- TEXTAUSZUG:
════
# taz.de -- Niedersachsen bekommt Klimaschutzgesetz: Die Welt radikaler retten
       
       > Niedersachsens Große Koalition beschließt ein Klimaschutzgesetz und
       > verankert das Thema in der Landesverfassung.
       
 (IMG) Bild: Vorm Landtag in Hannover: FFF-Protest am Tag der Verabschiedung des Klimaschutzgesetzes
       
       HAMBURG taz | Großer Wurf oder Mini-Schritt? Am Mittwoch hat der
       niedersächsische Landtag mit den Stimmen der Großen Koalition ein von ihr
       erarbeitetes Klimaschutzgesetz verabschiedet. Bis 2050 soll Niedersachsen
       danach klimaneutral werden. Schon 2040 soll der Energiebedarf des Landes
       komplett aus erneuerbaren Energien gedeckt werden.
════
- ERFASSTE DATEN:
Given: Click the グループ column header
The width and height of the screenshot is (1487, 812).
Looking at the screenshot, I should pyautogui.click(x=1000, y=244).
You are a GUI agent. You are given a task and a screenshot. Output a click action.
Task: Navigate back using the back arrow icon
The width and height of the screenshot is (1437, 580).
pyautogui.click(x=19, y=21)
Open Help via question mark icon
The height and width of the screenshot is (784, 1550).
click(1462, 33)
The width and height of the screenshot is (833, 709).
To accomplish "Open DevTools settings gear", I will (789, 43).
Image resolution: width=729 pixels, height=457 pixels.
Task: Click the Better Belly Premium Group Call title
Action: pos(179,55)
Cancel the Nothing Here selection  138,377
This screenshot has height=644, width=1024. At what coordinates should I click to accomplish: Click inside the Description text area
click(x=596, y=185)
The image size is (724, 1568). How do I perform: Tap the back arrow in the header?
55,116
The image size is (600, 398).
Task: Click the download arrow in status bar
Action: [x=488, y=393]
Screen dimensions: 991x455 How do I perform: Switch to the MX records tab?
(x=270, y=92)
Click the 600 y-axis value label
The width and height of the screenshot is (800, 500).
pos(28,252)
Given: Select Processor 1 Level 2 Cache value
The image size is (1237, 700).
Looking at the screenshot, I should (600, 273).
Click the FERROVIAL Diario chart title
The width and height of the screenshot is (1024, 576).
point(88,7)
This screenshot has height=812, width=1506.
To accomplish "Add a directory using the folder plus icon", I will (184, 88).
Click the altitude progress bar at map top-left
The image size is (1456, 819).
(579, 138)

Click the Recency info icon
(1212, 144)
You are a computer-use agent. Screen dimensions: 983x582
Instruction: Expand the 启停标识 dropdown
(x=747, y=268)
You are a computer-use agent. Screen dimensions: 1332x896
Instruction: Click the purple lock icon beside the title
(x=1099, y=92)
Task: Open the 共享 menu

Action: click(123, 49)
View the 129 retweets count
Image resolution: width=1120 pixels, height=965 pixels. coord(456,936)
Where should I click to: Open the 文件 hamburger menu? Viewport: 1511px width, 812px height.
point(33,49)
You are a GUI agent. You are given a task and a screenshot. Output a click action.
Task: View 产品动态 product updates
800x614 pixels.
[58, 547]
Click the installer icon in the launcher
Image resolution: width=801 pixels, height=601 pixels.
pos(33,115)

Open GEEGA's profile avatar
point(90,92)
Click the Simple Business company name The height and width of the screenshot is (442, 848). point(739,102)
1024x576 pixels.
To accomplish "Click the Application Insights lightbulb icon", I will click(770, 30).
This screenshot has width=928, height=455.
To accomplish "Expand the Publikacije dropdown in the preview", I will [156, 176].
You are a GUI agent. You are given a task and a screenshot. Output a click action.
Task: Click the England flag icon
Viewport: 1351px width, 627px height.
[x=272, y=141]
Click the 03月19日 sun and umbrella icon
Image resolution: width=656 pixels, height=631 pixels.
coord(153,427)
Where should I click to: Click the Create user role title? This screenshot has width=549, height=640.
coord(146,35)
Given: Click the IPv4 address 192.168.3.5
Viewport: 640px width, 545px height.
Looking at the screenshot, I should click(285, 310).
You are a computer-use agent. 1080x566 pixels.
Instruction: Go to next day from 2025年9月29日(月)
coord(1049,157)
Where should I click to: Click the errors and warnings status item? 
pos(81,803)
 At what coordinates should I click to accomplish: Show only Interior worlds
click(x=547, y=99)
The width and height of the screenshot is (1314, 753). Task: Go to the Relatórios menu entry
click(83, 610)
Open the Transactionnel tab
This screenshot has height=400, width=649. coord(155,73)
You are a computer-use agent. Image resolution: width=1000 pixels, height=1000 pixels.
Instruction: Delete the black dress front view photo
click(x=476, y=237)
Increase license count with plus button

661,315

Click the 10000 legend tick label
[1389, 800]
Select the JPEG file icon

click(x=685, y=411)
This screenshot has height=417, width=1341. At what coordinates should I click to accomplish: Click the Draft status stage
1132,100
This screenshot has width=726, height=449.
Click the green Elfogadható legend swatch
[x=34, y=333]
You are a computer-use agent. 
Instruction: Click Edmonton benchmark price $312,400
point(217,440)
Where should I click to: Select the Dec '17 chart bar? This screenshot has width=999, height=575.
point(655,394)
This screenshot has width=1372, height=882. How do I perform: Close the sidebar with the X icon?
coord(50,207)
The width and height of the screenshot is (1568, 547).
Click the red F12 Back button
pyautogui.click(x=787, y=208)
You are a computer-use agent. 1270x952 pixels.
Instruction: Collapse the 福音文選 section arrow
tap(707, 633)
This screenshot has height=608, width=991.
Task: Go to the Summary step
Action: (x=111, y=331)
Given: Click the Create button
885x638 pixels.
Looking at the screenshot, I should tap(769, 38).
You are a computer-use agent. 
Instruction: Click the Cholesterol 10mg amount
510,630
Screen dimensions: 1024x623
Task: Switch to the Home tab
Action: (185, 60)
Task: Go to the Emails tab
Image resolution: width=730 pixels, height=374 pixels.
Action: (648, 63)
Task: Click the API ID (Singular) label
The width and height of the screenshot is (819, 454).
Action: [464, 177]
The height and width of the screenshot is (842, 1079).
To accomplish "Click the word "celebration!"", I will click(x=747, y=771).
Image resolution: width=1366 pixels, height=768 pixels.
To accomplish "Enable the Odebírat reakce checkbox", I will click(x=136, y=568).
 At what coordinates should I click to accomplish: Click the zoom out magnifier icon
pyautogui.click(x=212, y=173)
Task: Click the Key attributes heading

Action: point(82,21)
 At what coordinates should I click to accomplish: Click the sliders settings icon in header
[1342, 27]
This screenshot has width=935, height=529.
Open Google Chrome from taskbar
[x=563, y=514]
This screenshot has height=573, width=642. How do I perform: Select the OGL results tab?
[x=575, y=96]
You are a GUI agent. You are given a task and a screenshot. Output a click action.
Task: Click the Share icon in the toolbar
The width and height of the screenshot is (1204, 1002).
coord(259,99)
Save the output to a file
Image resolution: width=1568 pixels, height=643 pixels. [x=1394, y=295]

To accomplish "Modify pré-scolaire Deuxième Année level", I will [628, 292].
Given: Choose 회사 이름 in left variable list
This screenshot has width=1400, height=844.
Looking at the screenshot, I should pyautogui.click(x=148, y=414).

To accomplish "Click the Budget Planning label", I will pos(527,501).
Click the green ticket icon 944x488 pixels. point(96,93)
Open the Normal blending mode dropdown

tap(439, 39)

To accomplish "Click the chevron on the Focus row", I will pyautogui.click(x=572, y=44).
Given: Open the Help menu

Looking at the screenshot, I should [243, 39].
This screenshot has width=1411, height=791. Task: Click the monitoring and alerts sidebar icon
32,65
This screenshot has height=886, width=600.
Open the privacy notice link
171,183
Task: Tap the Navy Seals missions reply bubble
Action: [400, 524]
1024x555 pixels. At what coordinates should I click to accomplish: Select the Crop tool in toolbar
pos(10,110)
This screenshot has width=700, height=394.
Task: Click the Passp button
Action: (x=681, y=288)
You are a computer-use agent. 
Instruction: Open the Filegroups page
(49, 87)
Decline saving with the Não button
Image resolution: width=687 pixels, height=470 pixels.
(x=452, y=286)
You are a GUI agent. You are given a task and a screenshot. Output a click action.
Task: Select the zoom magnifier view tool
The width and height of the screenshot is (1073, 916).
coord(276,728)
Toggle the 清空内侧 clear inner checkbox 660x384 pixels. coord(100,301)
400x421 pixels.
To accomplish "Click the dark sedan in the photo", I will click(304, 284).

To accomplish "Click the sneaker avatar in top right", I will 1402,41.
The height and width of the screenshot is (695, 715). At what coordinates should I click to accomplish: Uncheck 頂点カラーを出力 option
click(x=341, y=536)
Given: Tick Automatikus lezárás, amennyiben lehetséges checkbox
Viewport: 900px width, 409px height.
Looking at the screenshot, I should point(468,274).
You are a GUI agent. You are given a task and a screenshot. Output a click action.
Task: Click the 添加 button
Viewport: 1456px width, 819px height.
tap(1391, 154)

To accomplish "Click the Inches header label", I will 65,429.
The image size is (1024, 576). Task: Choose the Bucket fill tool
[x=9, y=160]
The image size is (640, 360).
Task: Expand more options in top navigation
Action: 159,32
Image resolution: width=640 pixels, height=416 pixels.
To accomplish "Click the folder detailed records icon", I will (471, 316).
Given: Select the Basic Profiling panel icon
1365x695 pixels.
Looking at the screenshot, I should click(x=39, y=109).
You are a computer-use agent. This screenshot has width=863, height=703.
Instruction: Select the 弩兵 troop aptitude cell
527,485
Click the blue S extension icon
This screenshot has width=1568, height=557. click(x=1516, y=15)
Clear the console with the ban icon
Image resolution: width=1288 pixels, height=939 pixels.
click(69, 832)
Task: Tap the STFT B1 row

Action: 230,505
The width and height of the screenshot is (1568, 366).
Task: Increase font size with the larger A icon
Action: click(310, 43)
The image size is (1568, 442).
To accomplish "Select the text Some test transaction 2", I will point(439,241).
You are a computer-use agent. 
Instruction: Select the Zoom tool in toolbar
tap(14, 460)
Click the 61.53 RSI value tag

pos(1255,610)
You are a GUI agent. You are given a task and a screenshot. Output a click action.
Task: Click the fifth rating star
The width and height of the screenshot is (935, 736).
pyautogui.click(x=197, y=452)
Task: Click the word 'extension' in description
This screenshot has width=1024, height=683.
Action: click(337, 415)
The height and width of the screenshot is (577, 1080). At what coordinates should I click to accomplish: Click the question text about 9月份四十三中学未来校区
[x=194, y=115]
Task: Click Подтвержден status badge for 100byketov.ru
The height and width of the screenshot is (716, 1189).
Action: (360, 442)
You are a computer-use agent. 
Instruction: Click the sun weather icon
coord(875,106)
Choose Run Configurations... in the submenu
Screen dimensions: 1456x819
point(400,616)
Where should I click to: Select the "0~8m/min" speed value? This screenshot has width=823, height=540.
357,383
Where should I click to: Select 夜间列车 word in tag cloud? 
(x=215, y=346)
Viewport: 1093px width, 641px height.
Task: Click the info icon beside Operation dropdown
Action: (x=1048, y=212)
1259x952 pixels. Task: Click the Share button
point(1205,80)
════
- AUFGABE: Kopiere aus dem Artikel über das niedersächsische Klimaschutzgesetz wortgetreu den Abschnitt, der mit den Worten "# taz.de -- Niedersachsen" beginnt und mit "Energien gedeckt werden." endet. Die Einträge sind eigenständiges Material und gehören nicht zum Artikel.

- RICHTIGE ANTWORT:
# taz.de -- Niedersachsen bekommt Klimaschutzgesetz: Die Welt radikaler retten
       
       > Niedersachsens Große Koalition beschließt ein Klimaschutzgesetz und
       > verankert das Thema in der Landesverfassung.
       
 (IMG) Bild: Vorm Landtag in Hannover: FFF-Protest am Tag der Verabschiedung des Klimaschutzgesetzes
       
       HAMBURG taz | Großer Wurf oder Mini-Schritt? Am Mittwoch hat der
       niedersächsische Landtag mit den Stimmen der Großen Koalition ein von ihr
       erarbeitetes Klimaschutzgesetz verabschiedet. Bis 2050 soll Niedersachsen
       danach klimaneutral werden. Schon 2040 soll der Energiebedarf des Landes
       komplett aus erneuerbaren Energien gedeckt werden.